We are going to use a naive loop to query the examples, but will move to Ray or Spark for parallelization for the larger set of queries. The code below sends the excerpt and drawing into our model for a zero shot extraction.

## Metadata Extraction
The code below extracts the metadata from each drawing + lower right tile.

In [0]:
def zero_shot_metadata(row: pd.Series, client: OpenAI):
    page_image_data = base64.b64encode(Path(row['page_path']).read_bytes()).decode("utf-8")
    tile_image_data = base64.b64encode(Path(row['tile_path']).read_bytes()).decode("utf-8")
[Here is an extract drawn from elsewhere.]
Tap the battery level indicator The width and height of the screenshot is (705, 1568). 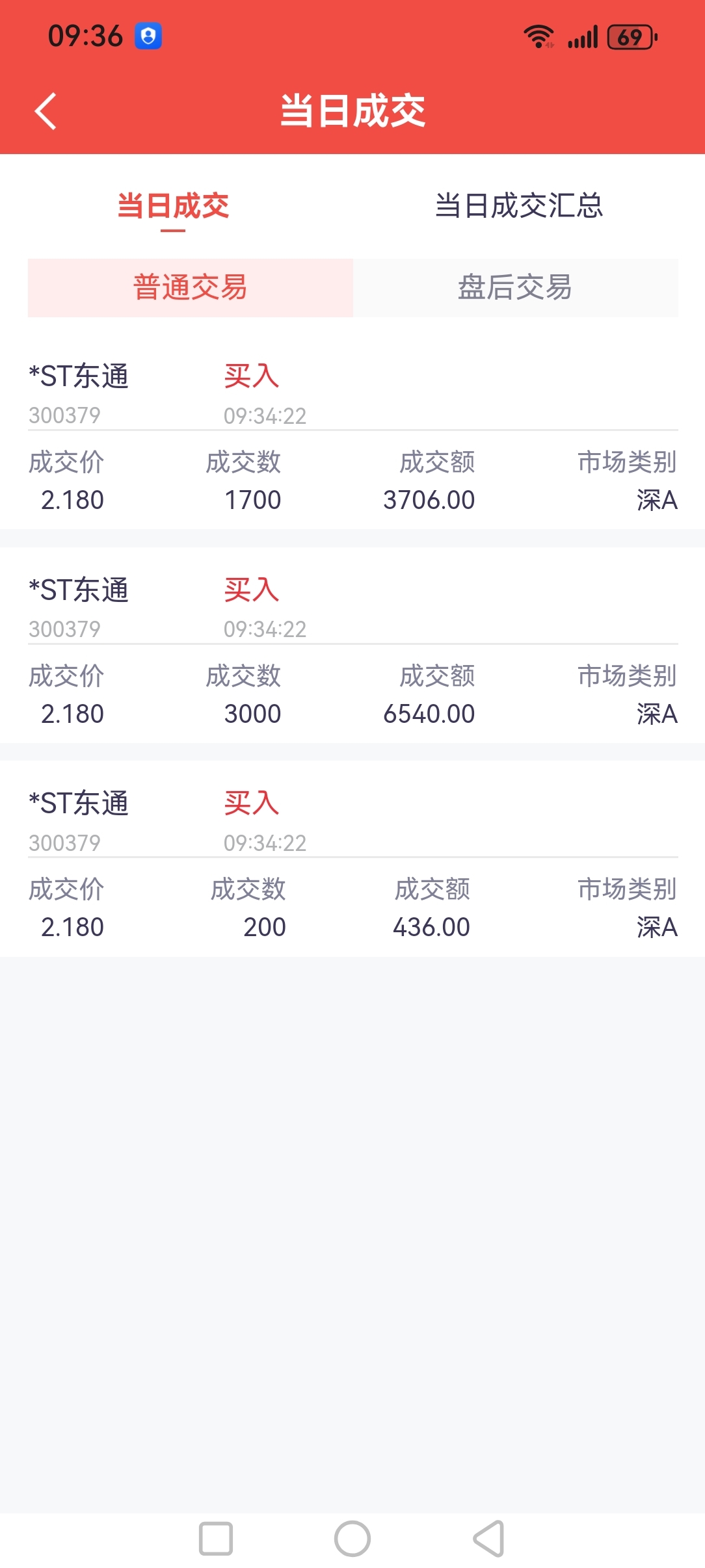point(632,37)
    chat_completion = client.chat.completions.create(
      messages=[
        {
          "role": "system",
          "content": config['metadata_prompt']
        },
        {
          "role": "user",
          "content": [
                {
                    "type": "image_url", 
                    "image_url": {"url": f"data:image/jpeg;base64,{page_image_data}"},
                },
                {
                    "type": "image_url", 
                    "image_url": {"url": f"data:image/jpeg;base64,{tile_image_data}"},
                },
            ]
        }
      ],
      model=config['fm_endpoint'],
      temperature=config['temperature'],
      top_p=config['top_p']
    )

    parsed_text = chat_completion.choices[0].message.content

    #json parsing
    fixed_json_str = re.sub(
        r'"(\d+)"-([A-Z\-0-9]+)"',
        r'"\1-\2"',
        parsed_text
    )

    parsed_dict = json.loads(fixed_json_str)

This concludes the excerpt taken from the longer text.